What followed was a delightful performance of music from H.M.S. Pinafore. The performance gathered zest and verve as orchestra members summoned a lightness of spirit to support the lovely sound of the chorus. The performance featured the magnificent fullness and increased dimension of the chorale's male chorus.

H.M.S. Pinafore - subtitled The Lass that Loved a Sailor - pokes fun at the snobbery in the rigid English class system.

The ship's captain is intent upon marrying off his lovely daughter Josephine to the Adm. Sir Joseph Porter in order to elevate his station. Meanwhile Little Buttercup, peddler of sundry merchandise, thwarts the captain's plot and Josephine finds love with humble sailor Ralph Rackstraw.

Green, who for the past 15 years has conducted the Young Victorian Theatre Company in Baltimore, made use of the talents of several Young Vic performers.

That troupe was well represented by Brendan J. Cooke, who seemed to relish playing the villain, deformed Dick Deadeye. Cooke, who grotesquely lurked about the stage, exhibited his lustrous baritone, one of the best male voices in the show.

Having sung leading roles in a number of opera companies, mezzo-soprano Shazy Hopfenberg, who made her debut with Young Vic last season, sang the role of Little Buttercup in the chorale's production. She exhibited a flair for comedy, a warm stage presence and impressive vocal power.

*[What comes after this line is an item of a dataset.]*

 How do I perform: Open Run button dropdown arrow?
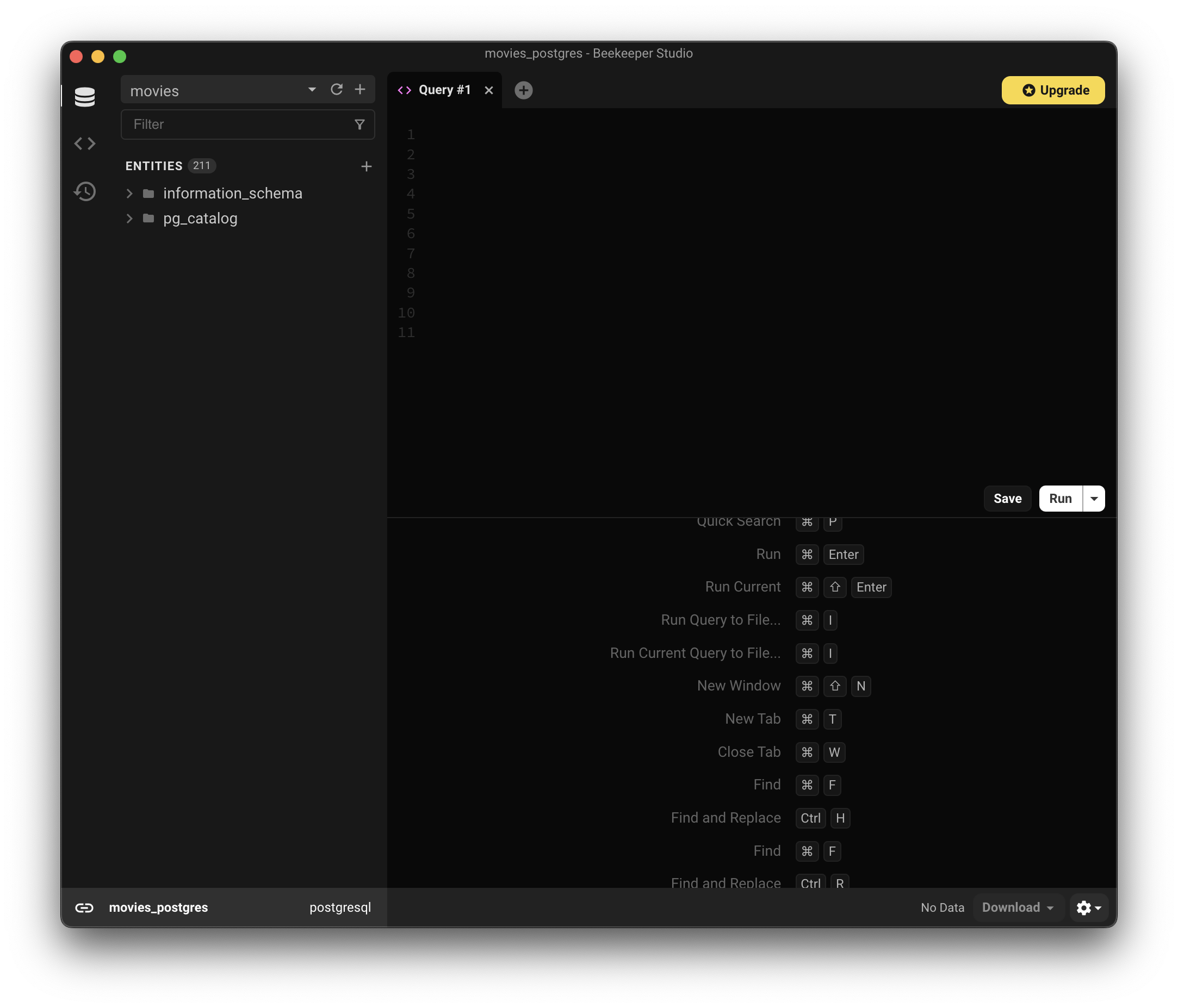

Dyana Neal, a disc jockey on a classical music radio station, has appeared with Young Vic and was in the chorale's Fiddler on the Roof last season. Saturday, Neal was seen as Cousin Hebe, a role she invested with lovely singing, warm wit and her notably stylish stage presence.

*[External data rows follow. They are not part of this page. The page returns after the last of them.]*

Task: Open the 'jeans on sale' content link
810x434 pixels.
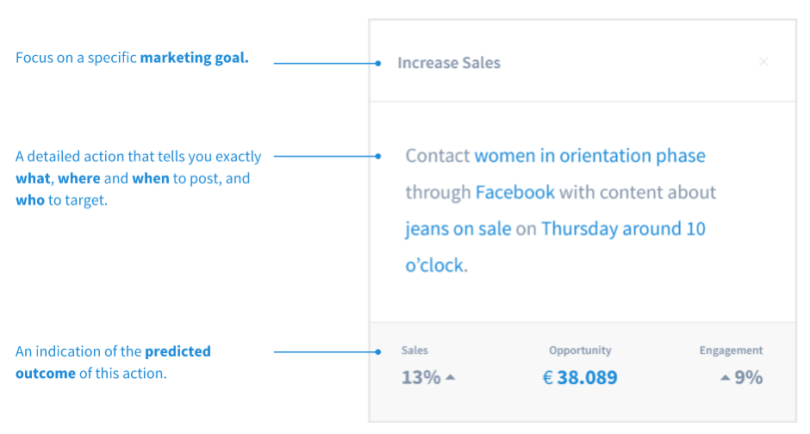Action: click(458, 228)
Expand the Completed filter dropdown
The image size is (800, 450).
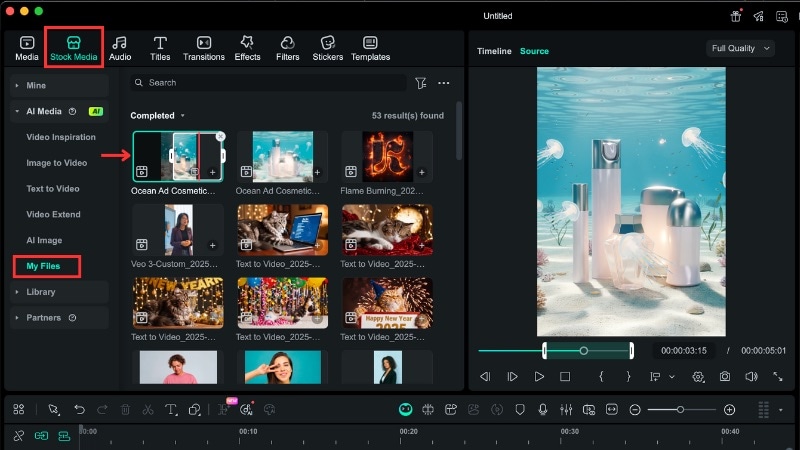158,116
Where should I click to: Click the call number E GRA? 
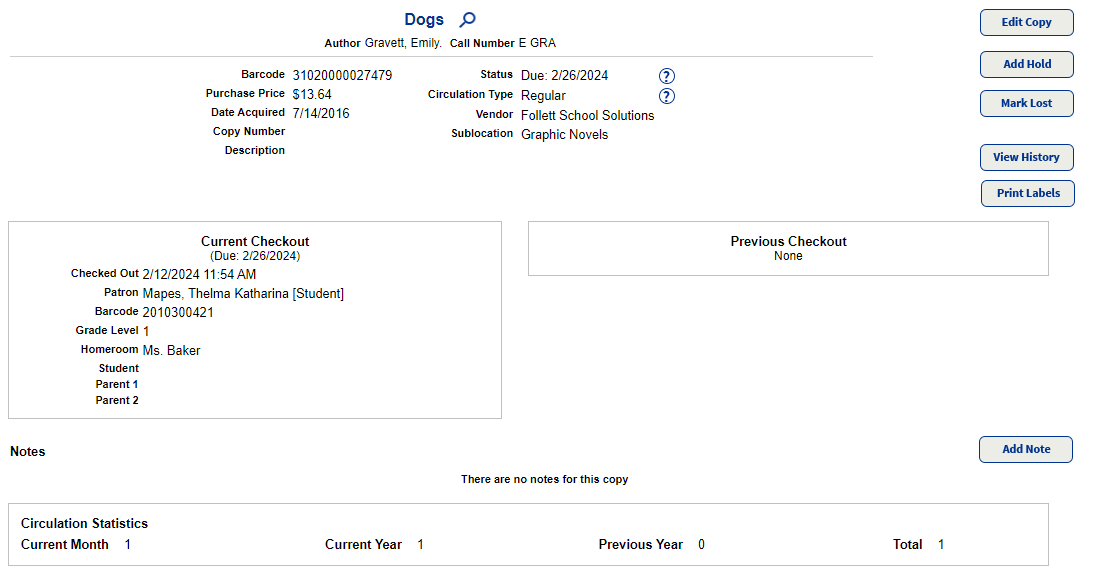point(537,43)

Christopher Douglas Rhodovi, with Young Vic for five seasons, played the boatswain on Saturday. Another Young Vic alumnus, James Rogers, was originally slated to play Sir Joseph and later switched to Captain Corcoran, a role that presented little difficulty for him.

Sara Elizabeth Stewart revealed a clear, resonant voice and appealing charm as Josephine. Playing hero Ralph Rackstraw was lyric tenor Jeremy Blossey, who easily handled every vocal challenge and had the requisite spunk and likability to play the part.

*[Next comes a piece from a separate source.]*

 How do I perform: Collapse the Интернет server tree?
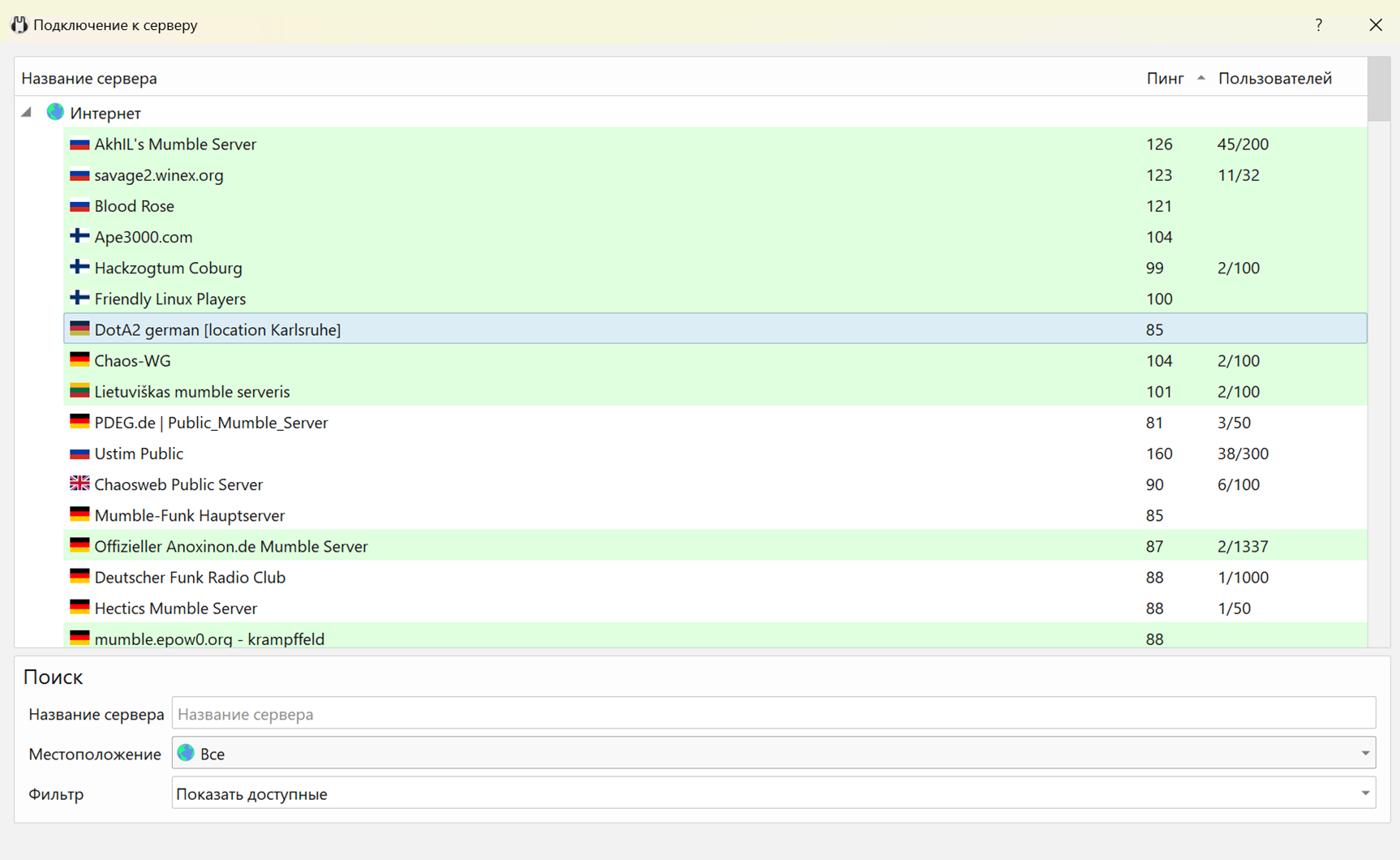(x=27, y=112)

Most impressive was the sparkling performance of Thomas King as Sir Joseph Porter, a role he assumed on short notice.

At first slated to play Captain Corcoran, King played Sir Joseph Porter with comic flair, dancing with a zest that seemed to turn a small area of stage into a ballroom, and delivering the elaborate dialogue with expert comedic timing.

Randall Stewart sang the role of the carpenter well, enunciating each word clearly. In fact, every soloist had superb diction.

The same must be said of the entire chorale, whose diction was precise and always understandable. Once again, the full chorus exhibited their distinctive, bright signature sound.

At the end of the program, Green again turned to patriotic music.

He offered his arrangements of "America, the Beautiful" and "God Bless America," sung by the Annapolis Chorale, who carried the audience members singing along to new heights.